インドネシア・パプア(イリアンジャヤ)アスマットの原始美術(戦闘楯・10)
インドネシア・パプア(イリアンジャヤ)アスマットの原始美術(戦闘楯・1)
アジア・オセアニ地域を代表する、世界的なプリミティブ・アートの最高峰。インドネシアの最東端に位置するパプア州(旧イリアンジャヤ州・西部ニューギニア)南西部のアスマット(Asmat)地方で製作される彫刻は、ニューヨークのメトロポリンタン美術館にアスマット特別コーナーが特設されるように、グローバルな評価を得ています。日本ではまだまだ馴染みのない「Primitive Arts」も、欧米のコレクターの間では、彫刻オブジェの最後の一品として『いつかはアスマット彫刻を手に入れたい』と言われるまでに高い人気を誇っています。インドネシア文化宮(GBI)は、アスマットの中心地アガッツ(Agats)村で開催される「アスマット芸術祭(Pesta Budaya Asmat)」の国際オークションに参加し、厳選されたハイレベルのパトゥン(彫刻像)を収集してきていますが、今回、その中から戦闘楯彫刻を中心に紹介します。

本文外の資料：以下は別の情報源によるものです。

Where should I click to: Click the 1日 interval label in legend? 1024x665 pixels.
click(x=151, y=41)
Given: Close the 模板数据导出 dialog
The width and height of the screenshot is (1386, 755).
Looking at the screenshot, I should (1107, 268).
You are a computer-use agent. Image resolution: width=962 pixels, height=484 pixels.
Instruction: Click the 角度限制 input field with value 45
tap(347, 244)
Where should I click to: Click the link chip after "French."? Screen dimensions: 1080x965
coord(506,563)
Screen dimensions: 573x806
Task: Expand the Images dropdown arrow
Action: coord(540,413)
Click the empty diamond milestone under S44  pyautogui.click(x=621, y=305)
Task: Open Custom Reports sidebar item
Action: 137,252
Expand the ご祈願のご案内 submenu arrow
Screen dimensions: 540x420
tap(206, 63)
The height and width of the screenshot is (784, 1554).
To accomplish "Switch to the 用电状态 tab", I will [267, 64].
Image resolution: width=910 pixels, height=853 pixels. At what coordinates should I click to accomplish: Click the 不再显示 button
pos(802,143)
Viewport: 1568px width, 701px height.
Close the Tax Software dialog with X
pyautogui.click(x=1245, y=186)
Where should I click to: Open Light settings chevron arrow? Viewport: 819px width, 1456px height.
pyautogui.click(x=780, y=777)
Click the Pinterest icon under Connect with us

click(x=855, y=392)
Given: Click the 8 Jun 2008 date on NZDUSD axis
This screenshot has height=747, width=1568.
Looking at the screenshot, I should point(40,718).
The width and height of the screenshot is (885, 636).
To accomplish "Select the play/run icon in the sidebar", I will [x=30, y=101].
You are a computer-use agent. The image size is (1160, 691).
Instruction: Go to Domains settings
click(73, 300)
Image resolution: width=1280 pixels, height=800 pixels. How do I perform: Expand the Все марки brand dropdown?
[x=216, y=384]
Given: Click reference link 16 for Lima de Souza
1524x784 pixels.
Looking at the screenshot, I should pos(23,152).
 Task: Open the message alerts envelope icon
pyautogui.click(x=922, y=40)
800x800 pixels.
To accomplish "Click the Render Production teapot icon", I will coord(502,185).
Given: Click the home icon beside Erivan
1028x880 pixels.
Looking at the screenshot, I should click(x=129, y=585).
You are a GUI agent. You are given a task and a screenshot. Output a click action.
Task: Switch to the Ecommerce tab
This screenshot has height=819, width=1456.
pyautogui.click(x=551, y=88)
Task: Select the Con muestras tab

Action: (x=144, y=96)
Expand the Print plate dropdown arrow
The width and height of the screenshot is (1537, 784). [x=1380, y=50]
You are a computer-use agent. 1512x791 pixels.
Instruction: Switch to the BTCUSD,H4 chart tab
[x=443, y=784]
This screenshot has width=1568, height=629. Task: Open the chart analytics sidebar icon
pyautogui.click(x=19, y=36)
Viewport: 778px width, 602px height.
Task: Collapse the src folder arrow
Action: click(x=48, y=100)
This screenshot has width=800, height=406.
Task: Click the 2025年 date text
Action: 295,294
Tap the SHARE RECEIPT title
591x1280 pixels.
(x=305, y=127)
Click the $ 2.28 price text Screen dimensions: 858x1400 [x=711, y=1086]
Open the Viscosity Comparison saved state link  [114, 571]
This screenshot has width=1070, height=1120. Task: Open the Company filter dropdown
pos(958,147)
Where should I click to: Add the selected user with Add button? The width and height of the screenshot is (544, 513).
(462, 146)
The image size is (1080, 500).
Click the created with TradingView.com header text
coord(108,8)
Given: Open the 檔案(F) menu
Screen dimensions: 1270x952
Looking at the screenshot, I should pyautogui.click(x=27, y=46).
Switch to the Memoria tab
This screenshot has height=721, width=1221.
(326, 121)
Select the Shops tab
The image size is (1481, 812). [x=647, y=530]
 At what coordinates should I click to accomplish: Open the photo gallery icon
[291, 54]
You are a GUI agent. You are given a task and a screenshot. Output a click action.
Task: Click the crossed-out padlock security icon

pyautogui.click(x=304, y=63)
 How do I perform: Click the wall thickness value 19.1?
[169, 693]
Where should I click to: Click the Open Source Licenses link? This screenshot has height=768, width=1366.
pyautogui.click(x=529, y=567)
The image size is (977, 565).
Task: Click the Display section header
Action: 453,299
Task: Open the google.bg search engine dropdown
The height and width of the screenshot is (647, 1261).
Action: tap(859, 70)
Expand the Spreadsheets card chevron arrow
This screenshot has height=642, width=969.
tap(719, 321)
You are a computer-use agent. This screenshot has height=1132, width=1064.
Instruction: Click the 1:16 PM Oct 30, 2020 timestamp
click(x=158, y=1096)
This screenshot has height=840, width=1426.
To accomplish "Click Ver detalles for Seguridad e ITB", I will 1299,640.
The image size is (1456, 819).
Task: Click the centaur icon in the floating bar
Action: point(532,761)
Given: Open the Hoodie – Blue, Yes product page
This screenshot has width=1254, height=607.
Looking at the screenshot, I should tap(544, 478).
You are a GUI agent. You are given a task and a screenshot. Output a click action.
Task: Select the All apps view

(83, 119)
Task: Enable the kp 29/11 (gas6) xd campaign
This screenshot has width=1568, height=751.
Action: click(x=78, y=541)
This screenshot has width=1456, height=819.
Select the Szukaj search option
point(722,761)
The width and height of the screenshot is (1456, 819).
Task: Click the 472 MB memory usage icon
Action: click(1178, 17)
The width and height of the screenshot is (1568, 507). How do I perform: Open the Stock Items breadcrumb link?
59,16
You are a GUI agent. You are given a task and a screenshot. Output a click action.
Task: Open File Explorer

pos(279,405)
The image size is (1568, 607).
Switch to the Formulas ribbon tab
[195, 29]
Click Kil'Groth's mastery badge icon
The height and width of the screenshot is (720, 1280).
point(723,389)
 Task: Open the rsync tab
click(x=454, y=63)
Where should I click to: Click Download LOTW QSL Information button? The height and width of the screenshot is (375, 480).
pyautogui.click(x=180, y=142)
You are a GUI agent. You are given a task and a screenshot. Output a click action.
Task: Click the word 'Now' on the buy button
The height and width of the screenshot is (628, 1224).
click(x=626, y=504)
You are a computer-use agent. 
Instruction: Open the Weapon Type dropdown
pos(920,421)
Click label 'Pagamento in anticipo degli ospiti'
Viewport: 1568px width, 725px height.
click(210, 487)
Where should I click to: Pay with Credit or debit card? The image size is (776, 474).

戦闘楯は、ビス・ポール(祖霊像)やサゴ椰子皿彫刻と並んで、アスマット文化を象徴する原始美術彫刻の一つです。地元のフメリピッツ(風の人)神話が伝えるように、人間を“木から生まれて木に還る”と信じているアスマット人は、広大な湿地帯のジャングルの中で樹木と共生してきました。木こそが全ての源なのです。“アスマット”とは「真実の人間」そして「我々は木だ」を意味する地元語です。移動のためのカヌー、そしてオール。住居は勿論のこと、戦闘用の楯と槍、そして調理用具と、身の回りにある全ての道具を木から生み出してきました。そしてアスマット彫刻の最大の特色が、あらゆる彫刻に刻まれている人物像です。“木に還る”という言葉通り、彫刻に彫られている人物はみな故人です。生きている人は彫刻にはなりません。なぜならば、まだ“木に還る”必要がないからです。亡き祖父、祖母、父そして母、あるいは亡き兄弟や親戚の姿を木に彫りこむことによって、故人の霊といつまでも暮らしているのです。それはまた、祖先の霊魂によって常に守られている、という宗教観にも繋がります。戦闘楯に刻まれた人物像は、部族戦争で出撃した際に、「亡き祖父や亡き父も一緒に戦ってくれている」という精神的礎(いしずえ)となります。サゴ椰子皿彫刻で言えば、「いつでも祖先と共に食事をしたい」がために、毎日使用する道具に故人の姿を彫りこみます。密林と共生しようとするアスマット人のなんともエコロジカルな生き様。アスマット彫刻は、私たちに“森を守る”ことが“人間を守る”ことであることを教えてくれます。
アスマット彫刻は、地域によって大きく四つに分類されています。アスマットの中心地であるアガッツ(Agats)村を含め、アラフラ海に面した南部のカスアリネン海岸一帯。これを通常『中央アスマット文化圏』と呼ぶます。そして、アガッツ村の北方、サワ・エルマ(Sawa/Erma)村を中心地とする一帯が、『北部アスマット文化圏』です。次いで、シレッツ(Siretsj)川中上流部一帯のセンゴ(Senggo)村を中心地とする一帯が『チタック文化圏』、さらに上流、中央高地と接する付近を流れるブラザー(Brazza)川の流域に発達した文化が『ブラザー文化圏』です。
写真の戦闘楯は、『中央アスマット文化圏』のものです。サイズは、高さが約167cm、最大幅が約50cmで、重さは約6kg。1980年代に、ブラザー川東部地域に暮らすコロワイ族によって製作されたものです。製作に当たって石器も使用した跡が明白です。コロワイ族は、樹上に暮らすことでも知られています。
尚、アスマット彫刻に関しては『Asmat Art:Wood Carvings of Southwest New Guinea』(Periplus社刊)、『西イリアン探検・(II)』(大川誠一著・1980年・日本テレビ発刊、読売新聞社発売)もしくは『祖像の民族誌』(小林眞著・蹲踞館発行)を参照してください。